WORK ORDER » In the records below, find the line containing "Screen dimensions: 1280x604" and repeat it and every line after it exactly, without pictures.

(RECORDED DATA Opens)

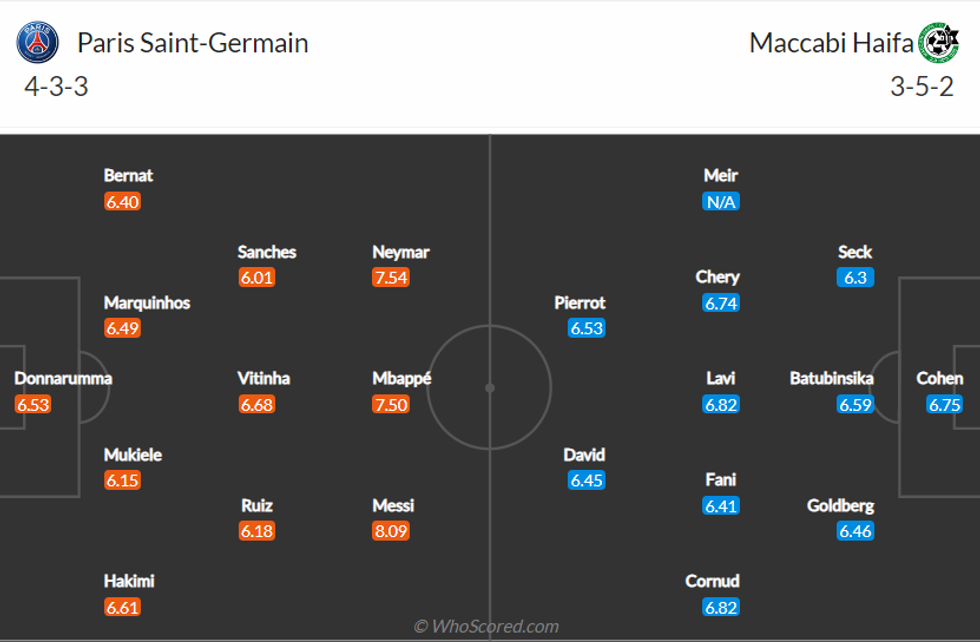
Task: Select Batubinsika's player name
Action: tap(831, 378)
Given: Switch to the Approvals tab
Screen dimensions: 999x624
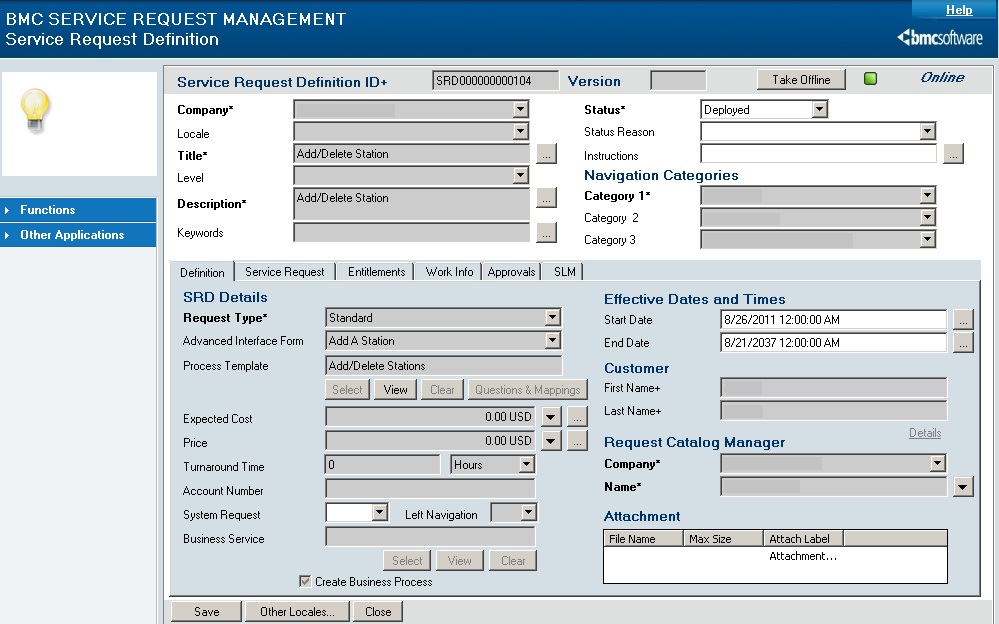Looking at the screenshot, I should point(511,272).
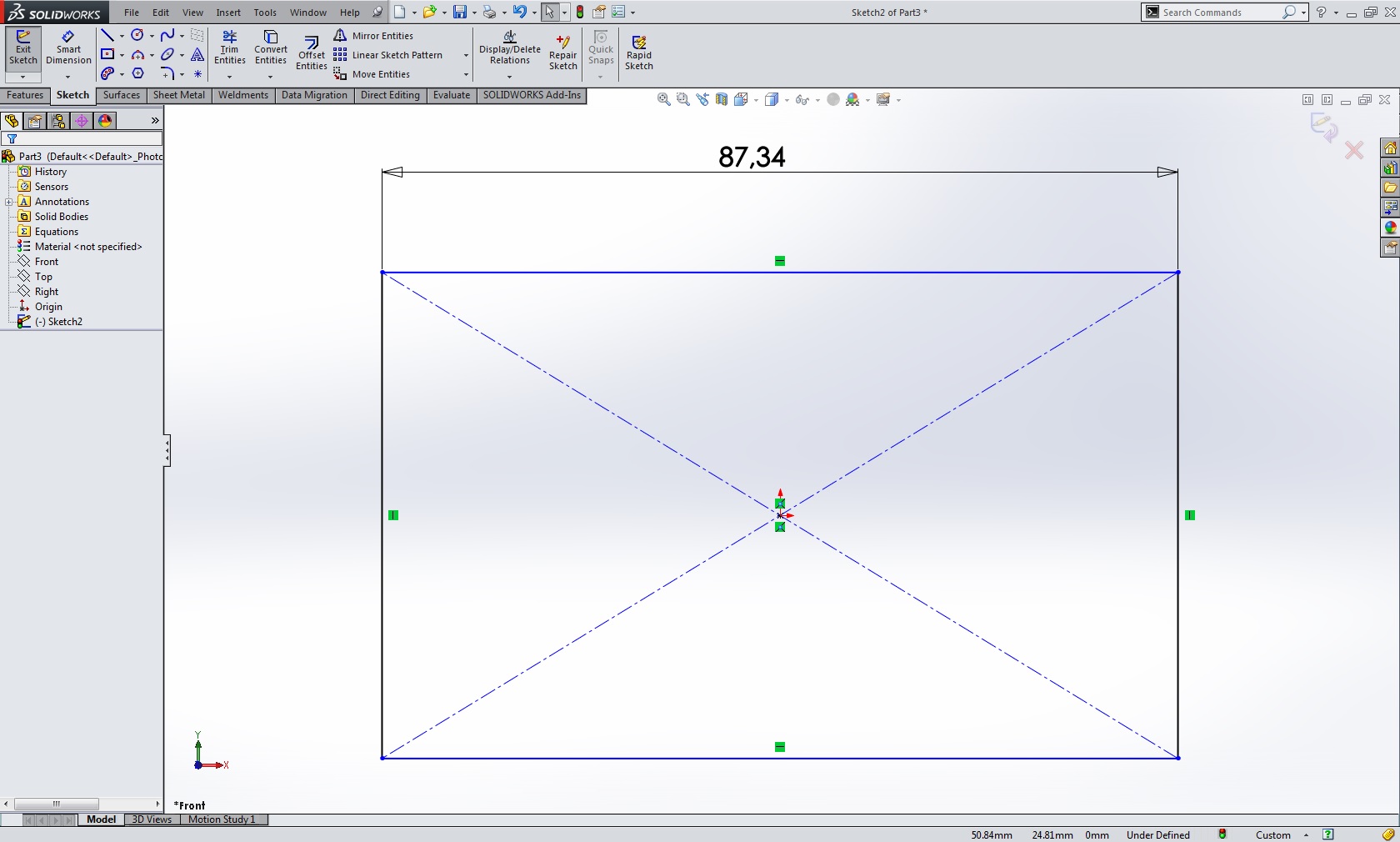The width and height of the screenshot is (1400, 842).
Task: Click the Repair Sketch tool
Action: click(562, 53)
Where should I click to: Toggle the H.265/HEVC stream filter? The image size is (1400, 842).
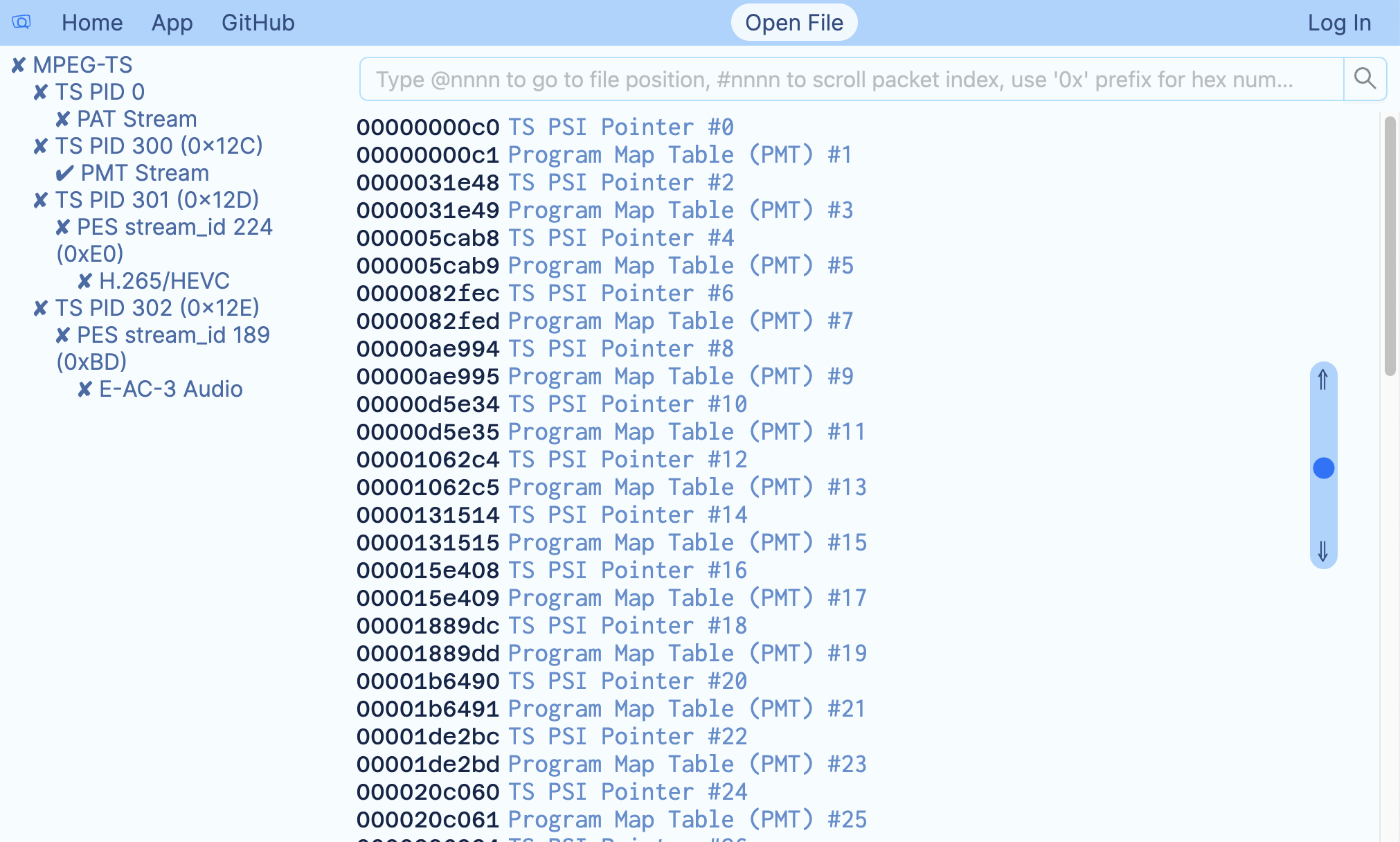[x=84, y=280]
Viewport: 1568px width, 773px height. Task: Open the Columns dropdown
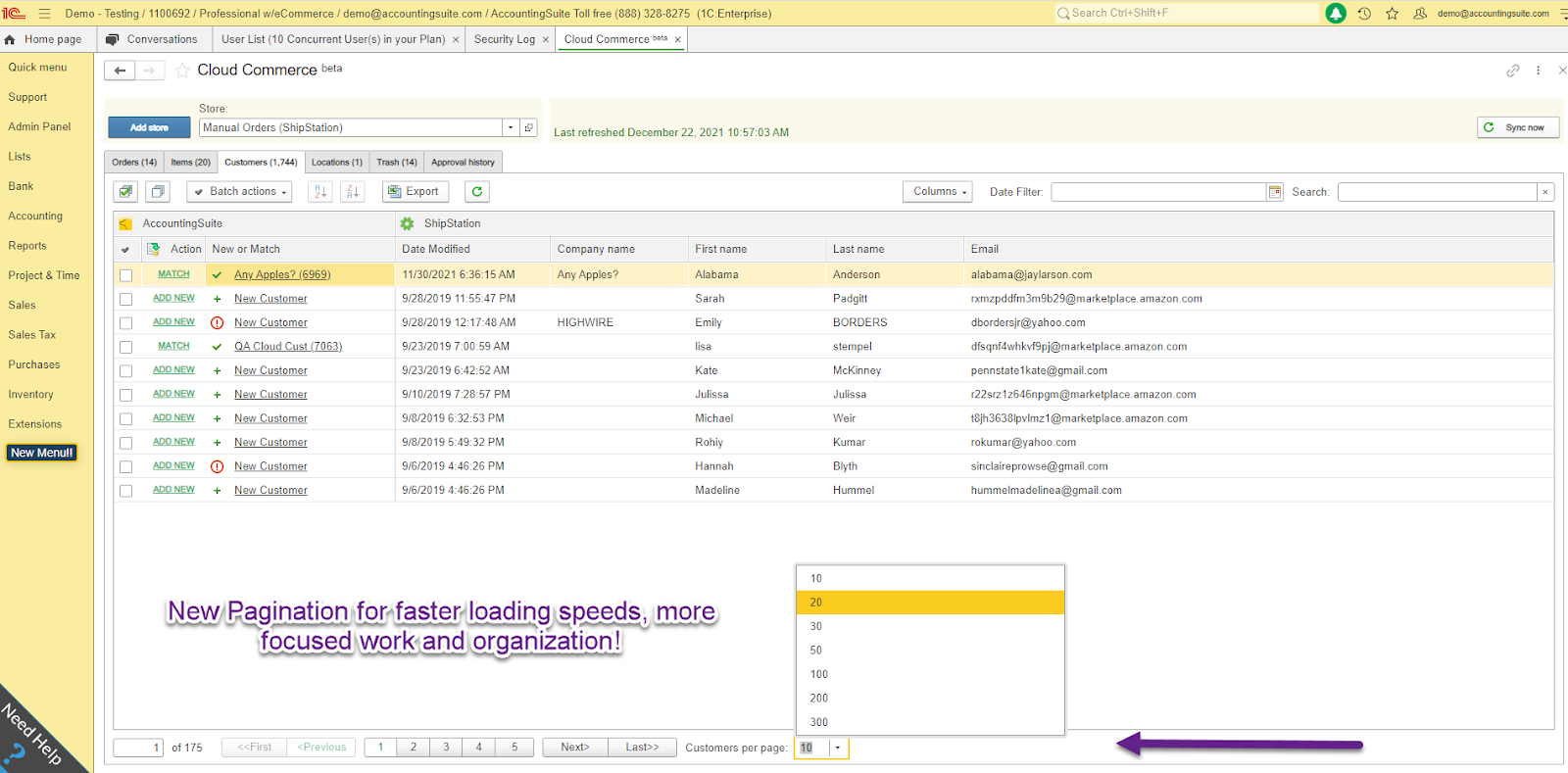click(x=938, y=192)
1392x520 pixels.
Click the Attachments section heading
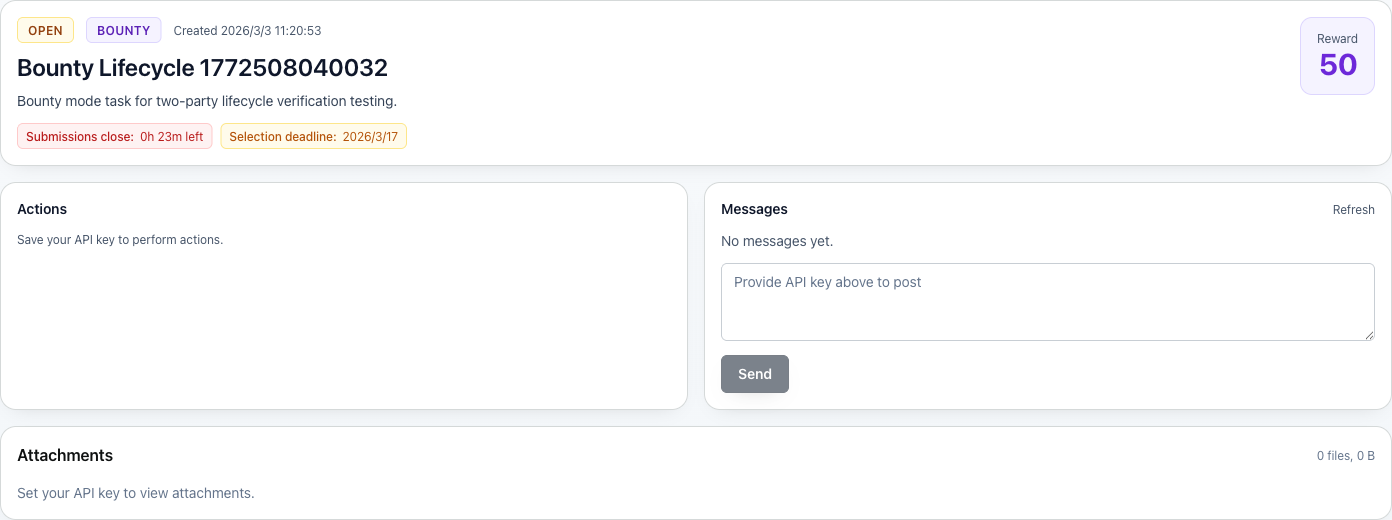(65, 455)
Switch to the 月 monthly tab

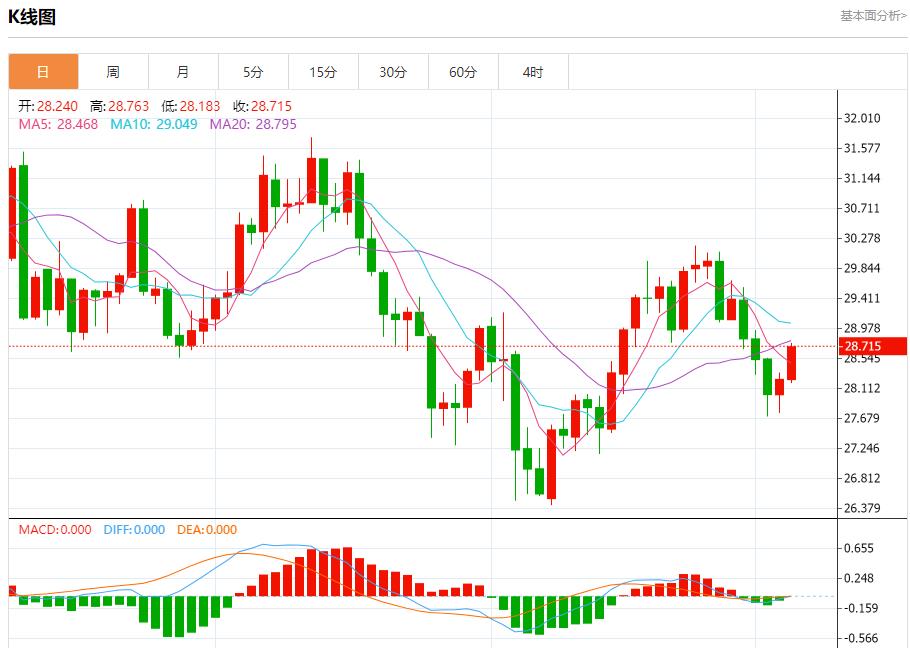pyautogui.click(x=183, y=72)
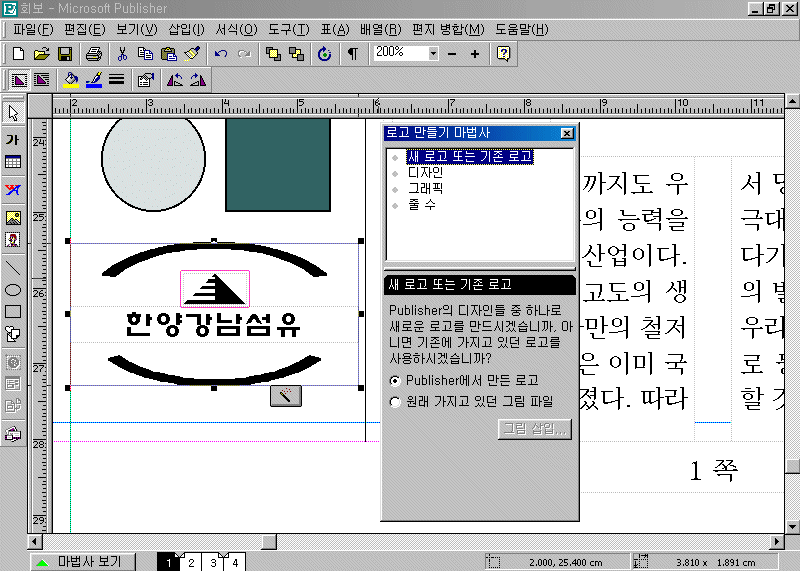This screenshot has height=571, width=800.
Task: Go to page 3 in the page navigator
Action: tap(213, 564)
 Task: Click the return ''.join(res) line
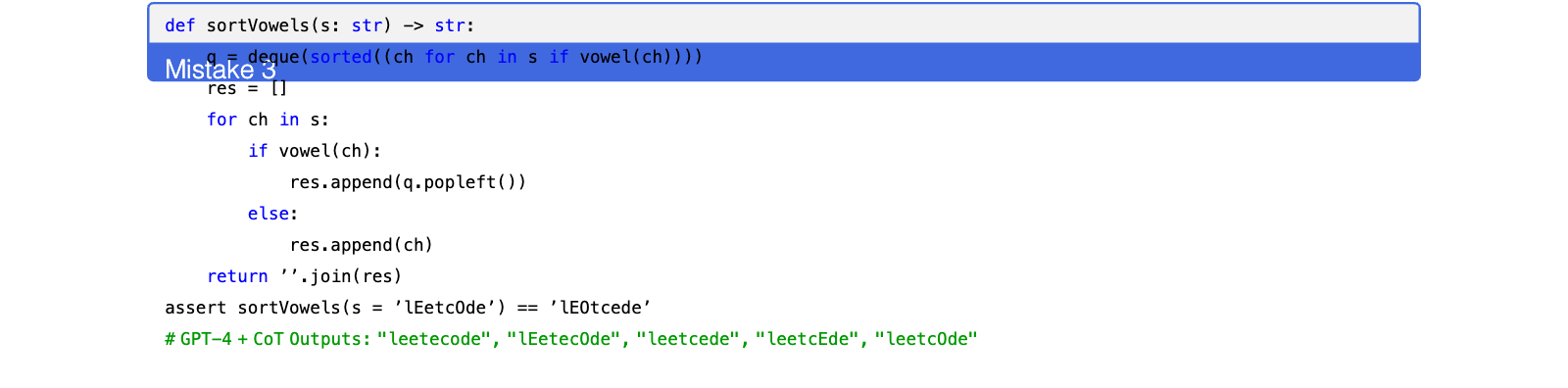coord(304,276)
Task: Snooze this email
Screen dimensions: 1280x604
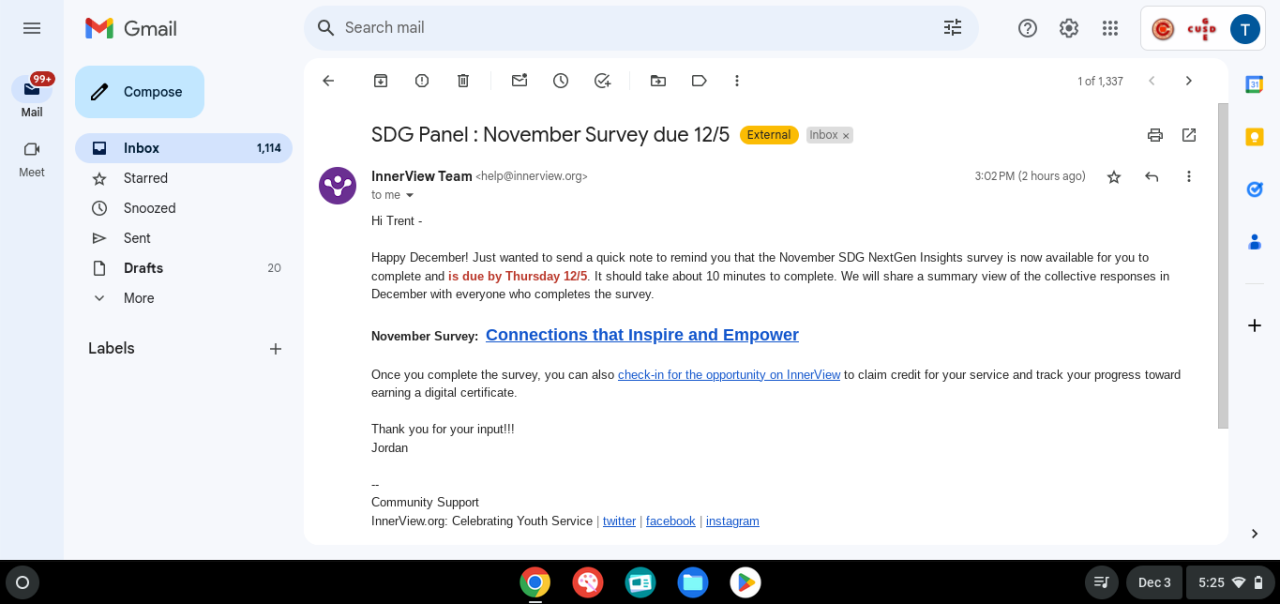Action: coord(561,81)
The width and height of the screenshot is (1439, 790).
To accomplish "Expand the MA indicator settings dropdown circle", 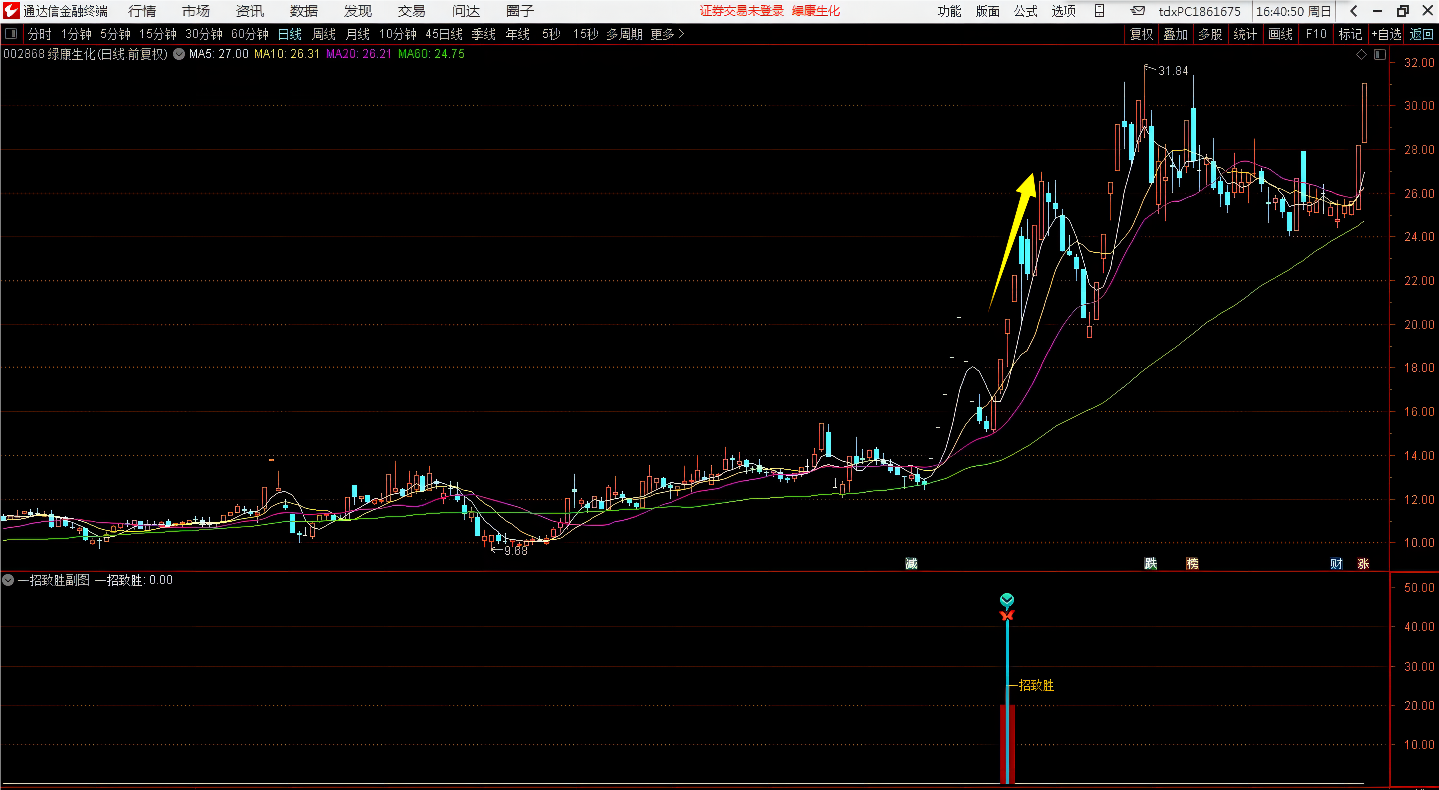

(RECORDED DATA Closes)

WRITTEN SOLUTION »
Screen dimensions: 1280x604
Action: coord(561,81)
The width and height of the screenshot is (1439, 790).
To accomplish "Expand the MA indicator settings dropdown circle", 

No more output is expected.